En aquellos días, un tal Edu felicitaba las fiestas. Ahora quieren imponer la paridad en el nacimiento y a mí, lo de las tres reinas magas me quiere sonar a un número navideño de un bar de carretera de Benavente. El Belén siempre ha sido un espacio trasgresor abierto a lo distinto. En el nuestro aterrizaban aviones de juguete que descabezaban a Melchor, se paseaban galápagos de verdad y ante el portal un año pusimos a pastar a una cobaya que, a escala, medía lo que el camión de la basura y que se comió el brazo de un pastorcillo.

Hay que reconocer el arte de los grandes belenes, pero los mejores son esos dioramas caseros en los que se estira la lógica. Las cortezas son montañas, el centurión romano es más alto que las casas, las gallinas miden el triple de las ovejas y los pastores se arrastran, quebrados y mutilados por los años de servicio, como un ejército mutante de alguna guerra olvidada. Los gatos se bañan en los ríos y el Niño, que necesita del calor de la mula y el buey, anda ahí, en paños menores con la que está cayendo fuera. En Belén dan ocho grados para esta madrugada, pero en los nacimientos de las casas siempre ha habido mangas cortas y nieve. Son así, un dislate, pero son los nuestros y no nos gusta que nadie con gafas de género y una cartera de votantes venga a meterles mano y armar su belén con las piezas del nuestro.

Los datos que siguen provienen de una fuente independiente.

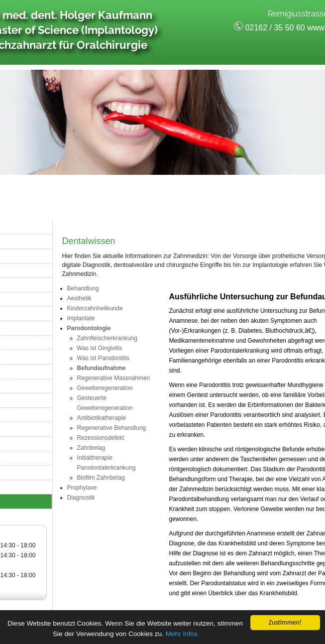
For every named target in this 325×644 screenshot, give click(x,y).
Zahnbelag (91, 448)
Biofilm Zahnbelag (101, 478)
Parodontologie (89, 328)
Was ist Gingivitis (100, 348)
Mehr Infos (182, 634)
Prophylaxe (82, 488)
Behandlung (83, 288)
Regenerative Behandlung (111, 428)
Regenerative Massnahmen (113, 378)
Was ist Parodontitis (104, 358)
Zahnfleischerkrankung (107, 338)
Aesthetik (79, 298)
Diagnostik (81, 498)
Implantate (81, 318)
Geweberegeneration (105, 388)
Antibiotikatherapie (102, 418)
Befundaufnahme (102, 368)
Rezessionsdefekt (101, 438)
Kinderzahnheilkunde (95, 308)
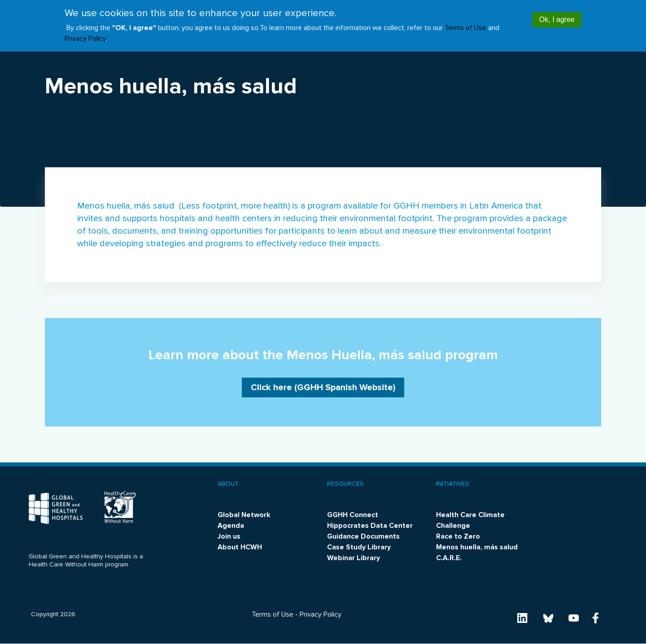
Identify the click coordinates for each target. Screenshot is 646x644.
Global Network (244, 515)
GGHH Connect (353, 515)
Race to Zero (458, 536)
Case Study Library (359, 547)
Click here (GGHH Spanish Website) (323, 387)
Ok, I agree (557, 14)
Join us (229, 536)
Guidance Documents (363, 536)
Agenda (231, 526)
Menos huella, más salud (477, 547)
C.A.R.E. (449, 558)
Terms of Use (465, 23)
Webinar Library (354, 558)
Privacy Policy (85, 34)
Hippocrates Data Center (370, 526)
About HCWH (240, 547)
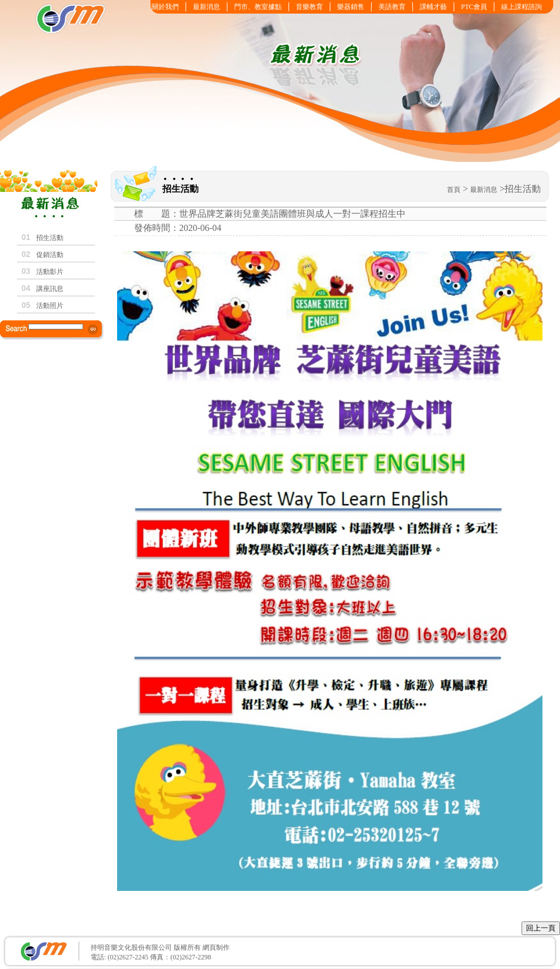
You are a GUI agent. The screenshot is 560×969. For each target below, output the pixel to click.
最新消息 (206, 7)
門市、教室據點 (258, 7)
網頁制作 (215, 947)
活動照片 (50, 306)
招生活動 (50, 238)
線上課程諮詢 (522, 7)
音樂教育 (309, 7)
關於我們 (165, 7)
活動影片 (50, 272)
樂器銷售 (351, 7)
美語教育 (392, 7)
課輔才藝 (433, 7)
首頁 (454, 190)
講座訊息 (50, 289)
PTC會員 (474, 7)
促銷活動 (50, 255)
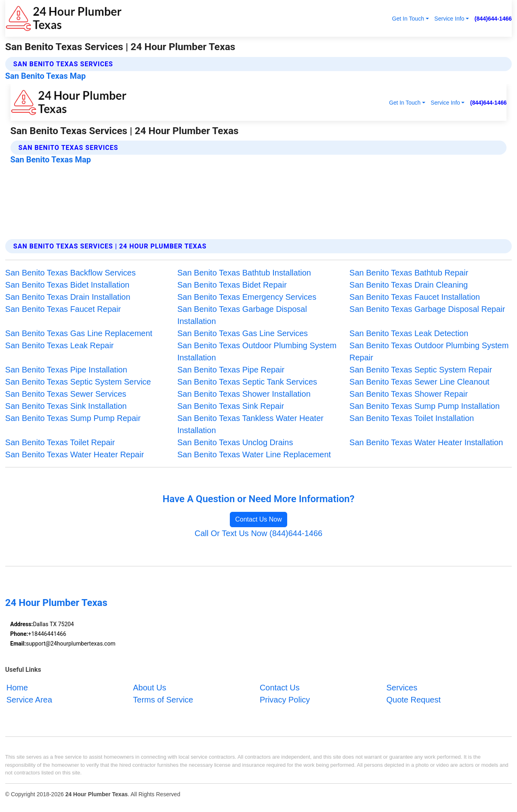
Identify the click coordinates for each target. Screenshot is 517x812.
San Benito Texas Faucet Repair (63, 309)
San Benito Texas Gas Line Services (242, 333)
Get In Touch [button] (408, 19)
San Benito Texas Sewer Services (66, 394)
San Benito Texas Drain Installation (68, 297)
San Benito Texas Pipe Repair (231, 370)
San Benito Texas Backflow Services (70, 273)
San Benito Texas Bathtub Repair (409, 273)
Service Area (29, 700)
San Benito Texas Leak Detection (409, 333)
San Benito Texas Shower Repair (408, 394)
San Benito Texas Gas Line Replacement (79, 333)
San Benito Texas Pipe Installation (66, 370)
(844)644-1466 (493, 19)
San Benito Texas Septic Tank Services (247, 382)
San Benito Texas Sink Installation (66, 406)
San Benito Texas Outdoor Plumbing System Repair (429, 351)
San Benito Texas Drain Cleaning (408, 285)
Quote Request (413, 700)
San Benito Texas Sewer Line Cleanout (419, 382)
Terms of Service (163, 700)
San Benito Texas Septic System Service (78, 382)
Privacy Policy (285, 700)
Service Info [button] (449, 19)
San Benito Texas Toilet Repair (60, 442)
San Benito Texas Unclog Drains (235, 442)
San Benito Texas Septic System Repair (420, 370)
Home (17, 688)
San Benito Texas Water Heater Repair (75, 454)
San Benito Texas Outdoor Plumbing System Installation (257, 351)
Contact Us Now (258, 519)
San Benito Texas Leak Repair (59, 345)
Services (401, 688)
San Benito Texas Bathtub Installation (244, 273)
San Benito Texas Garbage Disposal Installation (242, 315)
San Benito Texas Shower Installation (244, 394)
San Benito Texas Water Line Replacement (254, 454)
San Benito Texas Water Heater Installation (426, 442)
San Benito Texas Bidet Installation (67, 285)
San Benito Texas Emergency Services (247, 297)
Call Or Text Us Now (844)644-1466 (258, 533)
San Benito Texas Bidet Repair (232, 285)
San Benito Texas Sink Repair (231, 406)
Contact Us (280, 688)
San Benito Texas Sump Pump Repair (73, 418)
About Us (149, 688)
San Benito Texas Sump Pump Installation (425, 406)
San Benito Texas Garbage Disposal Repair (427, 309)
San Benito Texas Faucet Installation (414, 297)
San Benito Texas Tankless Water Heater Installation (250, 424)
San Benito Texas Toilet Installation (412, 418)
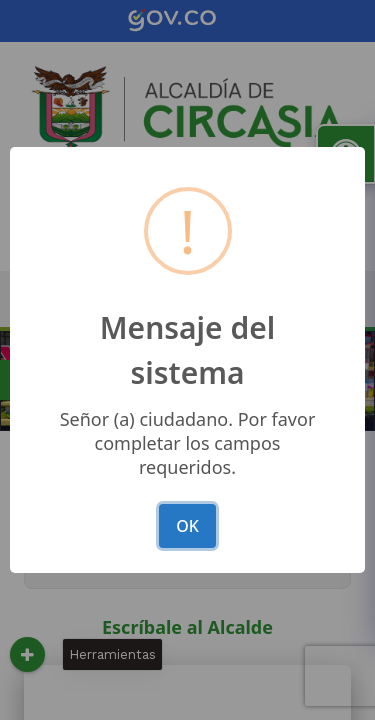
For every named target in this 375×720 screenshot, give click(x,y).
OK (187, 526)
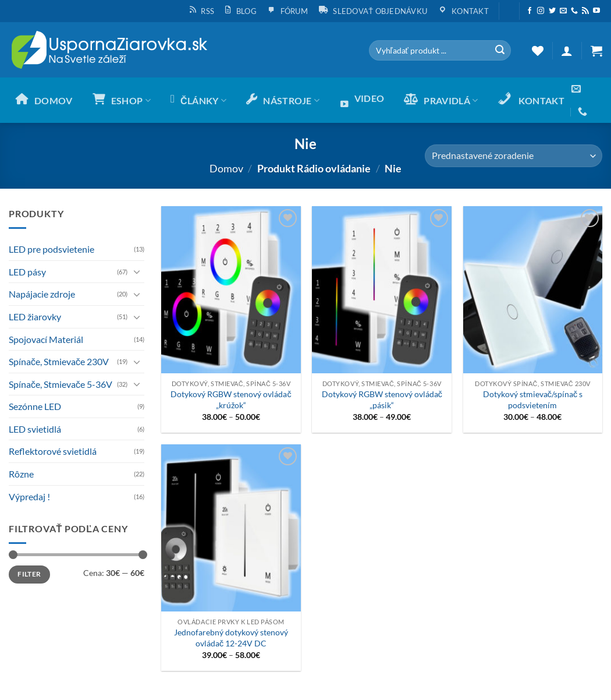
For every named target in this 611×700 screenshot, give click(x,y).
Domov (226, 168)
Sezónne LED (35, 406)
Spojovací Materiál (46, 339)
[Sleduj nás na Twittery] (552, 11)
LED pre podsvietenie (51, 249)
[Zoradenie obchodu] (513, 155)
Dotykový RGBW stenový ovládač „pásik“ (382, 400)
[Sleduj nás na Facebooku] (530, 11)
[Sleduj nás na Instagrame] (541, 11)
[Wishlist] (538, 51)
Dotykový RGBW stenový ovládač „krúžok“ (230, 400)
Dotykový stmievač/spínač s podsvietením (532, 400)
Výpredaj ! (29, 496)
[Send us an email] (563, 11)
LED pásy (27, 271)
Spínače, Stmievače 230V (59, 361)
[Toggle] (137, 271)
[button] (509, 6)
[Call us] (574, 11)
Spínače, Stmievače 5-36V (61, 384)
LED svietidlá (35, 429)
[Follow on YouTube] (596, 11)
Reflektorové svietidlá (52, 451)
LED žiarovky (35, 316)
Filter (29, 574)
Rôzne (21, 473)
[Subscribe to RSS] (585, 11)
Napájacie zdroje (42, 294)
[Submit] (500, 51)
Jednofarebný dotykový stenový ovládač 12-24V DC (231, 638)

El nacimiento no necesita revisionistas ni guardianes de lo correcto, pues son justamente su estrambótico encanto y sus divinas contradicciones las que lo asoman a la infinita complejidad del mundo. En Belén no hacía calor, ni había nieve, ni detrás de un arbusto hacía de vientre Joan Laporta pues todo eso no es más que tradición y una herramienta para celebrar la adoración del débil, para buscar la grandeza en el que no tiene nada más que el aliento. A alguien en Madrid se le ha ocurrido que alguno de los magos sea maga para adecuar la escena a la sociedad de hoy pero, si nos ponemos rigurosos, a los belenes actuales les sobra musgo y les faltan cascotes y cristales rotos, cráteres de barriles bomba y un montón de chalecos salvavidas naranjas a la orilla de un mar de aluminio. En Alepo, en Kunduz, en la noche de una zodiac frente a la costa griega, para millones de niños Jesús, la estrella del Belén es una bengala y hiere como una amenaza, que escribió Aute. Que Dios los cuide esta noche. Feliz Navidad a todos. A a partir de ahí, el niño Dios dirá.